Inspector Frances Induwar’s brutal beheading in Jharkhand followed by the massacre of 17 policemen in Maharashtra —two points in the country’s hinterland almost a thousand miles apart yet united in a chilling display of ruthlessness and reach—once again place the challenge of Naxalism on the Indian state in grim perspective. As a serving police officer, two illusions being harboured about this menace are of grave concern. The first is that within sections of the policymaking establishment, and in popular opinion, we continue to see militant Islam as the graver threat when on the ground it is the Maoist menace that poses a more serious problem. The second illusion is that large sections of our so-called intelligentsia see the Naxal challenge as a problem for the Indian state and its authority and not for civil society at large.
Everyday, on primetime talk shows our intellectuals earnestly explain and equate the actions of our soldiers and policemen with those of the Naxal. A national sense of naivete dominates public discourse about the Naxal menace. Our civil society has always had a bleeding-heart reaction to the sorrows of the world. But strangely, there is scarcely a tear for the widows and orphans of the men who die defending India in the line of duty. Just as Mumbai 26/11 woke up our gilded classes to the dangers of militant Islam, perhaps it will take a siege followed by a massacre in Delhi’s JNU to disabuse our chatterati of their romantic illusions about the Naxal agenda. Militant Islam is easier to demonise because ultimately its roots are foreign. Naxalism deceptively uses the grammar of justice, poverty and empowerment in a manner that leads many in our civil society to embrace it as a righteous cause. How did the defence of a pluralistic, tolerant vision of India acquire moral equivalence with a rebellion based on a murderous ideology, one that has been responsible for some of the most horrific crimes of the 20th century? How did we forget to mourn and avenge our fallen dead?
In these ambiguous times, popular opinion, driven by a 24/7 news cycle, wants untarnished victories and untainted heroes. Meanwhile, the battlefields of 21st century India turn both bloodier and greyer. The heroes of today are fighting a shadowy enemy that finds shelter in the fabric of civil society. Our soldiers and cops always rise to the national need but given the pitfalls of fighting terrorism and counter-insurgency in a democratic framework, they are seldom given the benefit of doubt. No surprise then that despite all the hype of the coming Indian century, in nine years of the new millennium, large parts of our hinterland are now beyond the writ of the state or the charms of civil society.

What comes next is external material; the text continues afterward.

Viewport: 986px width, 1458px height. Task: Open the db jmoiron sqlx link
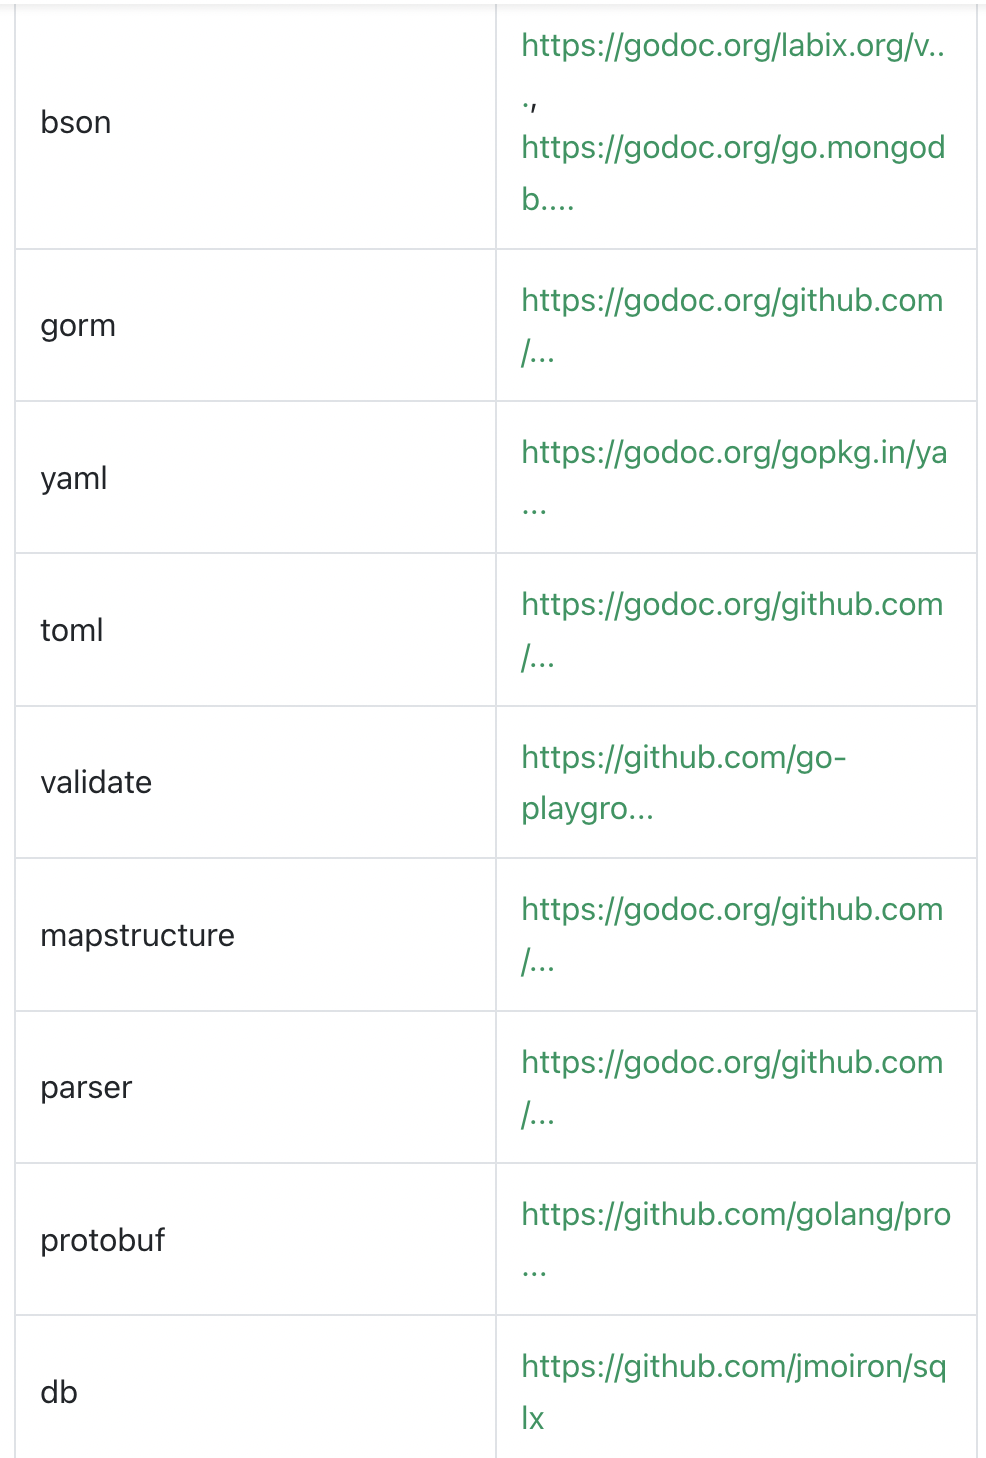(733, 1367)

How did the defence of a pluralistic, tolerant vision of india acquire moral equivalence with a rebellion based on a murderous ideology?
In the minds of an important section of our intelligentsia, the Indian state can do no right. Some of us are prepared to believe only the worst about those who are ready to die to protect us. To them, a soldier or a cop only deserves fear and loathing, whereas the Naxalite deserves to be treated as a figure of mythical glory. In justifying, and even celebrating the Naxals for killing for their vision of utopia, our civil society insults the memory of the security forces dying every day for the far less glamorous aim of preserving the mundane freedoms of our ordinary life. Our bleeding hearts forget all too easily that it is not the PUCL or the PUDR that really underpin our rights; instead it is the readiness of the men in green and khaki to die for the country that remains the ultimate guarantor of our national freedoms. The liberties enshrined in our Constitution, in the exuberant expressions of our cultural forms, in our creation of wealth and intellectual capital, are all ultimately supported not by pious intent and noble thoughts alone, but by our rugged determination to stay the course and by the steel of our guns and the lead of our bullets.
Our civil society must give up this dangerous flirtation with the ideologies of hatred and murder and must give honest support to those of us who are being asked to make the supreme sacrifice. We must expose, isolate and target the entire spectrum of Naxalite ideology from the militant in the jungle to the ideologues in our midst. There is never any shortage of brave men and women prepared to serve and die for our country. We simply need to make up the shortage of citizens who are prepared to recognise and admire the need for doing so.
(The author, a former student of JNU, is presently SSP Dehradun.)